This summer while visiting the Canadian War Museum in Ottawa, Ontario I saw the exhibit: Camouflage - From Battlefield to Catwalk. It was a fascinating look at the history of camouflage. I must say, after walking through the first part of the exhibit and seeing the original applications it felt like a jolt to see - near the end of the exhibit - the design plastered on children's products and baby onesies. And have any of you heard of Dazzle Ships? Fascinating! After reading about them at the museum I saw the painting "Dazzle-ships in Drydock at Liverpool" (1919) by Edward Wadsworth the next day at the National Gallery (shown above). Here is an excerpt on Dazzle Ships from Wikipedia:
At first glance Dazzle seems unlikely camouflage, drawing attention to the ship rather than hiding it, but this technique was developed after the Allied Navies were unable to develop effective means to disguise ships in all weather.

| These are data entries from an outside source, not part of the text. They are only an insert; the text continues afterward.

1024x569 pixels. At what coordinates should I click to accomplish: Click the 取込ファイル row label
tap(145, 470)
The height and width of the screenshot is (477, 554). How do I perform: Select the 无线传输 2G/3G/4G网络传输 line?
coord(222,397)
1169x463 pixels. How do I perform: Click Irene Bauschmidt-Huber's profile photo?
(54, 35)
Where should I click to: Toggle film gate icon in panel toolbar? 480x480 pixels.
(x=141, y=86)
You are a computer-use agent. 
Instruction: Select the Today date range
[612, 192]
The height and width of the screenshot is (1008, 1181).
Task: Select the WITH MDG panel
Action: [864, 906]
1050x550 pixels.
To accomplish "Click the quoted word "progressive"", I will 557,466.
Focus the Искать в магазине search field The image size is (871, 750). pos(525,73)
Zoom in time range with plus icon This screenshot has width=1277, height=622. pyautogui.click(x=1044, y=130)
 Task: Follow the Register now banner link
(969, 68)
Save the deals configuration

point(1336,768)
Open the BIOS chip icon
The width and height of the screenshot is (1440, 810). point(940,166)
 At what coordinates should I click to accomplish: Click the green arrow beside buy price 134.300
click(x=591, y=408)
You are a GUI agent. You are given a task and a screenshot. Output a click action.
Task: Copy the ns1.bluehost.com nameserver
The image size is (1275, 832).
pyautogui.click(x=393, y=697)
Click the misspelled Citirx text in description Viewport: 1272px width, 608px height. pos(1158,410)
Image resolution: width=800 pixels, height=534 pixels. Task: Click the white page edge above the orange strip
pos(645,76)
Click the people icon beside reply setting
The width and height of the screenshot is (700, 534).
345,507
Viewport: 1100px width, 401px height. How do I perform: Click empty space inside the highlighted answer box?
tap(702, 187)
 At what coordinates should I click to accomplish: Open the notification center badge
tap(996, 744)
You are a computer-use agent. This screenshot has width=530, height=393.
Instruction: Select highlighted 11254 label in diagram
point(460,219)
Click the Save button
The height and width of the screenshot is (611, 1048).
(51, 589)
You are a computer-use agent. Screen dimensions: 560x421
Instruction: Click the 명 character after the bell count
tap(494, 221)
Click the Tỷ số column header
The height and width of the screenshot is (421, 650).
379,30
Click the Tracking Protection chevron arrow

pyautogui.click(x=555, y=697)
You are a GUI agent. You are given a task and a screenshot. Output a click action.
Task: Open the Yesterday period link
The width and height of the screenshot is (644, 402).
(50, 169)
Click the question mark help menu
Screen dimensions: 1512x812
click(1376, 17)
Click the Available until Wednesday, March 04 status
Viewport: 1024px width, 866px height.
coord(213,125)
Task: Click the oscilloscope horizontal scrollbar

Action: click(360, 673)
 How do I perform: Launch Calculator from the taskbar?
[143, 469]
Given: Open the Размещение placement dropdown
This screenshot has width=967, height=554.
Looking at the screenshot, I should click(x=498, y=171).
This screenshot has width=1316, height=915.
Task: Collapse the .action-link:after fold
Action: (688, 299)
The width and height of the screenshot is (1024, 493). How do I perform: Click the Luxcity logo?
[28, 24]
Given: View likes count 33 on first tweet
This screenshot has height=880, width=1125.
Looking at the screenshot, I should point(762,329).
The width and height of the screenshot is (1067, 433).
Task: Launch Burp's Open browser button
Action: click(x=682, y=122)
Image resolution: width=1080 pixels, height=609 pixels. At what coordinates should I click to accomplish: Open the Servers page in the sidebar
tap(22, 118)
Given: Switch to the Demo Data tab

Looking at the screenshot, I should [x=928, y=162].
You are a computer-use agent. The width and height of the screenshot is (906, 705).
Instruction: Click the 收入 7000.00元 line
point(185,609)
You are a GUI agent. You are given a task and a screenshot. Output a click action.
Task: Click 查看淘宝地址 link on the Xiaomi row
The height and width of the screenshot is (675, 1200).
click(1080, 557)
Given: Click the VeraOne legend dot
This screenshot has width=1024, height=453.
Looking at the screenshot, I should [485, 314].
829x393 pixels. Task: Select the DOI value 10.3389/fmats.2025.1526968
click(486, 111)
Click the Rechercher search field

Dazzle did not conceal the ship but made it difficult for the enemy to estimate its type, size, speed and heading. The idea was to disrupt the visual rangefinders used for naval artillery. Its purpose was confusion rather than concealment. An observer would find it difficult to know exactly whether the stern or the bow is in view; and it would be equally difficult to estimate whether the observed vessel is moving towards or away from the observer's position.